═══ Document

C) LA VIOLENCE LEGITIME : LA DESOBEISSANCE CIVILE

- Faut-il parfois désobéir aux lois, au nom notamment des droits de l’homme ? A-t-on le droit de contester le droit en utilisant la violence pour rétablir le droit ?  Cette question de la désobéissance relance la problématique du rapport entre le droit naturel et le droit positif, et revient à formuler d’une autre façon la question des droits de l’homme. Le mot « parfois « a ici toute son importance, dans la mesure où, comme nous allons le voir, il ne s’agit pas, loin s’en faut, de désobéir toujours ou systématiquement à la loi, faute de quoi celle-ci serait niée dans on principe même et, avec elle, la justice tout entière. Il va s’agir de montrer le caractère exceptionnel de la désobéissance, en soulignant le caractère nécessaire et respectable des lois.

══════

→ Objectifs
• 1. Dans le document sur la désobéissance civile, quel mot est présenté comme ayant ici toute son importance ?
• 2. Recopiez le passage du document sur la désobéissance civile depuis « - Faut-il parfois » jusqu'à « respectable des lois. » inclus.

═══ Matériel fourni

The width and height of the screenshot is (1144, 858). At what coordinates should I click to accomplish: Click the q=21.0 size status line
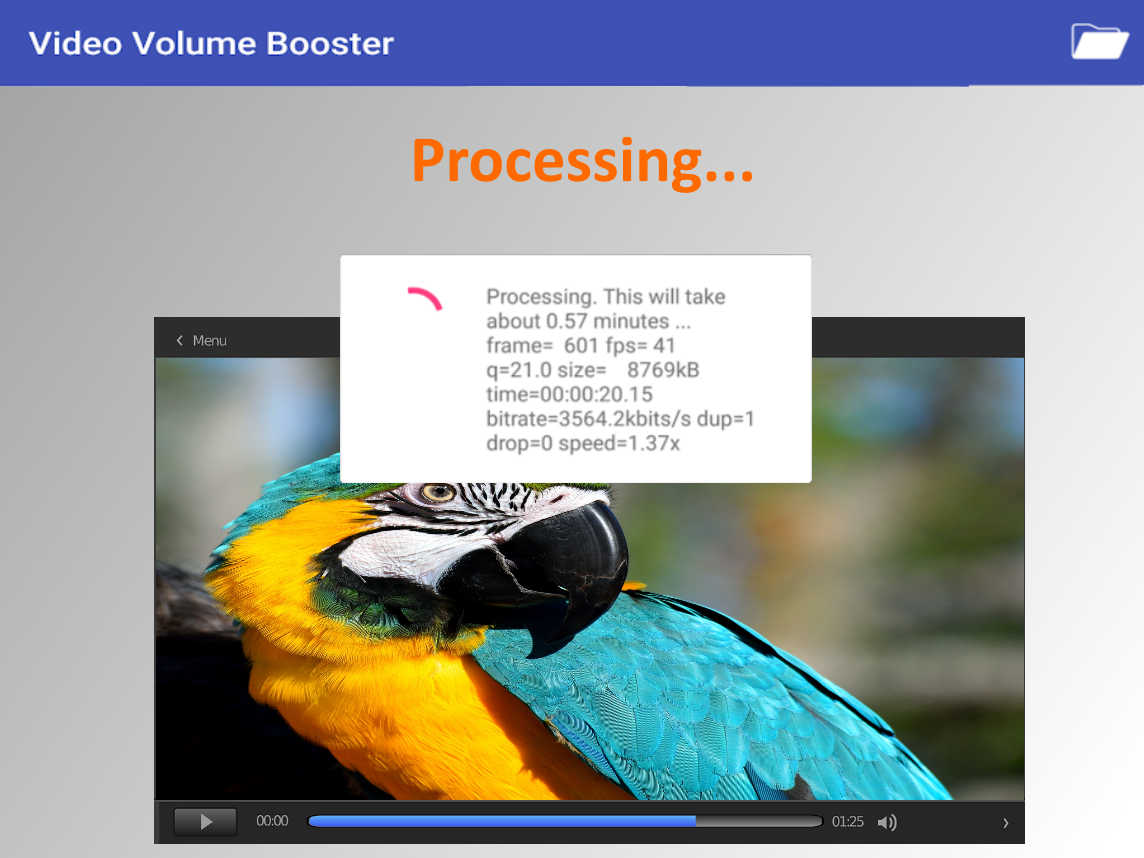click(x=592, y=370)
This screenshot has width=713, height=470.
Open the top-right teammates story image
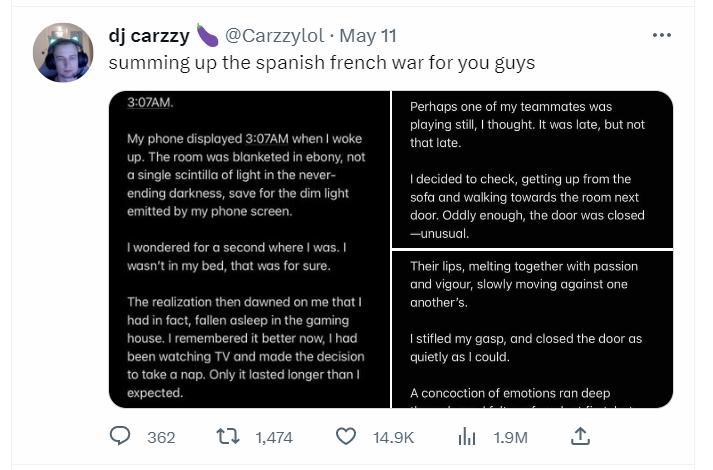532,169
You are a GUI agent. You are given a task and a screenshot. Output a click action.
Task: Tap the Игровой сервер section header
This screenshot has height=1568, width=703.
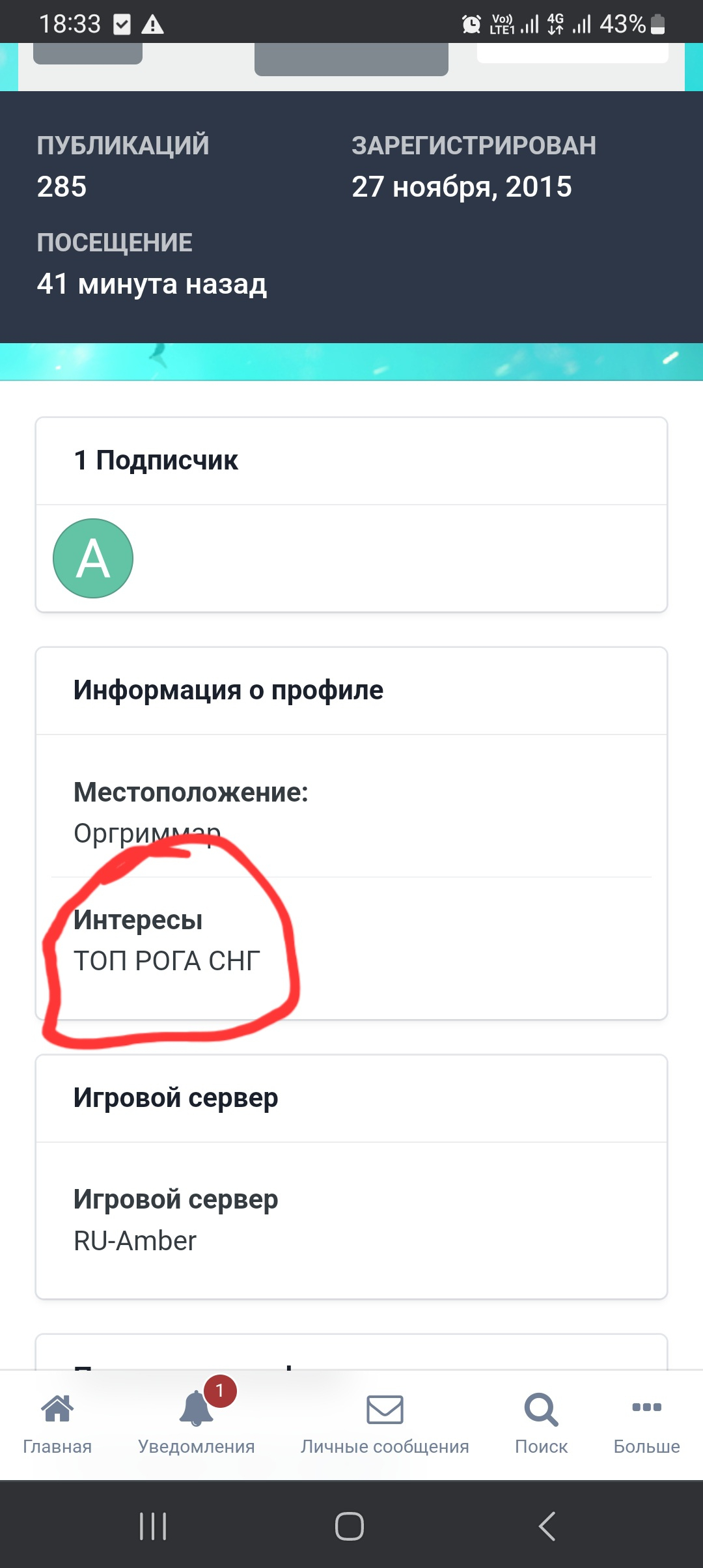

══════
═══ Matériel fourni

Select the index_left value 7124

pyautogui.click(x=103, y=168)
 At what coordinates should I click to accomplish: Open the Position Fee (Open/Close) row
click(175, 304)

══════
═══ Matériel fourni

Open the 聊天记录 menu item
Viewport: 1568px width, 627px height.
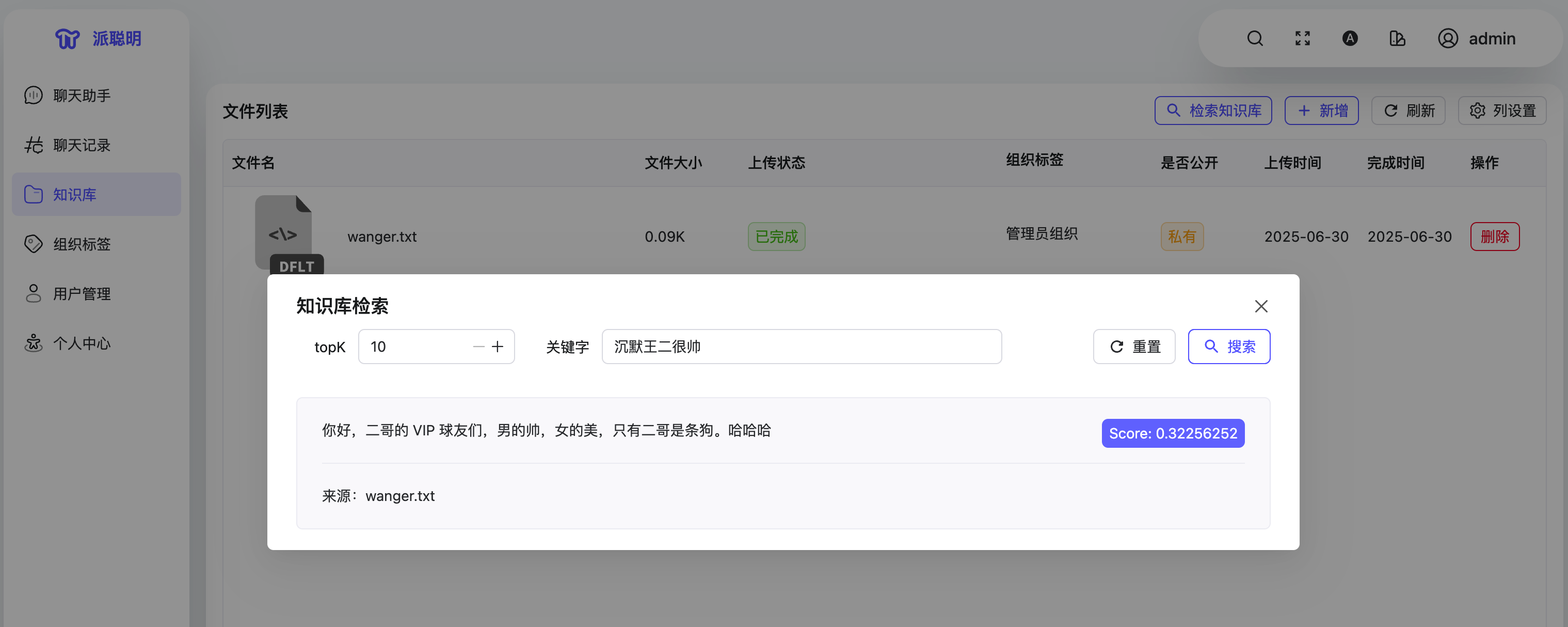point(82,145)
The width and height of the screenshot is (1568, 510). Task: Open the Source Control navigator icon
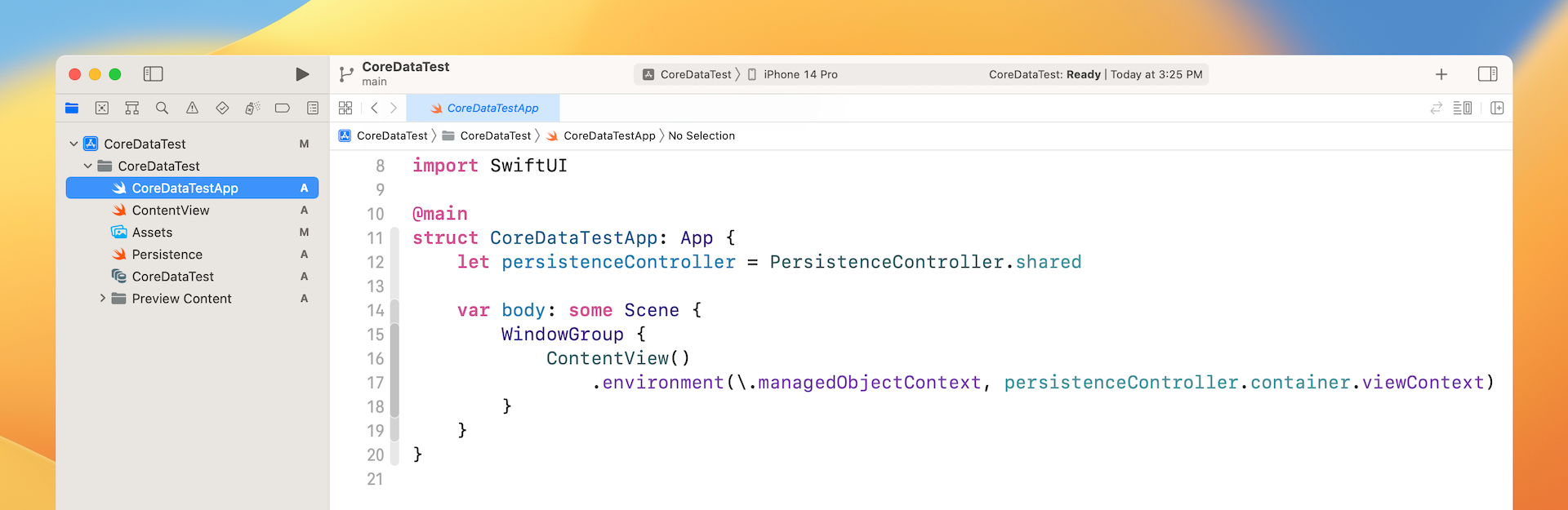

══════

→ Réponses
• 1. Le mot « parfois ».

• 2.
- Faut-il parfois désobéir aux lois, au nom notamment des droits de l’homme ? A-t-on le droit de contester le droit en utilisant la violence pour rétablir le droit ?  Cette question de la désobéissance relance la problématique du rapport entre le droit naturel et le droit positif, et revient à formuler d’une autre façon la question des droits de l’homme. Le mot « parfois « a ici toute son importance, dans la mesure où, comme nous allons le voir, il ne s’agit pas, loin s’en faut, de désobéir toujours ou systématiquement à la loi, faute de quoi celle-ci serait niée dans on principe même et, avec elle, la justice tout entière. Il va s’agir de montrer le caractère exceptionnel de la désobéissance, en soulignant le caractère nécessaire et respectable des lois.